ACTIVITY: Every record below is to be restated word for word.

SUPPLIED ENTRIES:
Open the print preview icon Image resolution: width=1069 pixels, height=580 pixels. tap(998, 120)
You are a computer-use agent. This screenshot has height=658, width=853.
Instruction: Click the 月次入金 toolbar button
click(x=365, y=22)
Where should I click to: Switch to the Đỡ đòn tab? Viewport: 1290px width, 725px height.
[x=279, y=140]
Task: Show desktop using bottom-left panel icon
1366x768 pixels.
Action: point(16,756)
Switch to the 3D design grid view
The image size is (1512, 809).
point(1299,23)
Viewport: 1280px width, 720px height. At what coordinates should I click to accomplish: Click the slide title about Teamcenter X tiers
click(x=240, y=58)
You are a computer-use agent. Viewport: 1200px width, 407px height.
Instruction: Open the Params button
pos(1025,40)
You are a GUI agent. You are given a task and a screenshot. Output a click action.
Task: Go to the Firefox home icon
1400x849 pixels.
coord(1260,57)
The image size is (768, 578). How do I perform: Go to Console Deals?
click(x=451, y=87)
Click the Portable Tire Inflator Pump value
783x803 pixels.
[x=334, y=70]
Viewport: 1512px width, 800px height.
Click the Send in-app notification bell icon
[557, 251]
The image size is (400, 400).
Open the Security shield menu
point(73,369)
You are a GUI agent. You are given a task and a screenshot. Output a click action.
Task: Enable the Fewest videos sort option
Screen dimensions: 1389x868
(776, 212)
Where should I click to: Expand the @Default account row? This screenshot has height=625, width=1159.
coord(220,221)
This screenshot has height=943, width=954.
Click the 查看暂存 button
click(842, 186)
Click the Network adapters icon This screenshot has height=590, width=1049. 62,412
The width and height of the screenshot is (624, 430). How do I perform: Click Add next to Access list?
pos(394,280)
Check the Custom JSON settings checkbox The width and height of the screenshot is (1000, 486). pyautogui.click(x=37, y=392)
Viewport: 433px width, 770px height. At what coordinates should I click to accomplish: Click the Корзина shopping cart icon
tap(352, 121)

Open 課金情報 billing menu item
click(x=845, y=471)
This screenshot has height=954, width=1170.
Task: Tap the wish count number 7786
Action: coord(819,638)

EXERCISE ANSWER:
Open the print preview icon Image resolution: width=1069 pixels, height=580 pixels. tap(998, 120)
You are a computer-use agent. This screenshot has height=658, width=853.
Instruction: Click the 月次入金 toolbar button
click(x=365, y=22)
Where should I click to: Switch to the Đỡ đòn tab? Viewport: 1290px width, 725px height.
[x=279, y=140]
Task: Show desktop using bottom-left panel icon
1366x768 pixels.
Action: point(16,756)
Switch to the 3D design grid view
The image size is (1512, 809).
point(1299,23)
Viewport: 1280px width, 720px height. At what coordinates should I click to accomplish: Click the slide title about Teamcenter X tiers
click(x=240, y=58)
You are a computer-use agent. Viewport: 1200px width, 407px height.
Instruction: Open the Params button
pos(1025,40)
You are a GUI agent. You are given a task and a screenshot. Output a click action.
Task: Go to the Firefox home icon
1400x849 pixels.
coord(1260,57)
The image size is (768, 578). How do I perform: Go to Console Deals?
click(x=451, y=87)
Click the Portable Tire Inflator Pump value
783x803 pixels.
[x=334, y=70]
Viewport: 1512px width, 800px height.
Click the Send in-app notification bell icon
[557, 251]
The image size is (400, 400).
Open the Security shield menu
point(73,369)
You are a GUI agent. You are given a task and a screenshot. Output a click action.
Task: Enable the Fewest videos sort option
Screen dimensions: 1389x868
(776, 212)
Where should I click to: Expand the @Default account row? This screenshot has height=625, width=1159.
coord(220,221)
This screenshot has height=943, width=954.
Click the 查看暂存 button
click(842, 186)
Click the Network adapters icon This screenshot has height=590, width=1049. 62,412
The width and height of the screenshot is (624, 430). How do I perform: Click Add next to Access list?
pos(394,280)
Check the Custom JSON settings checkbox The width and height of the screenshot is (1000, 486). pyautogui.click(x=37, y=392)
Viewport: 433px width, 770px height. At what coordinates should I click to accomplish: Click the Корзина shopping cart icon
tap(352, 121)

Open 課金情報 billing menu item
click(x=845, y=471)
This screenshot has height=954, width=1170.
Task: Tap the wish count number 7786
Action: coord(819,638)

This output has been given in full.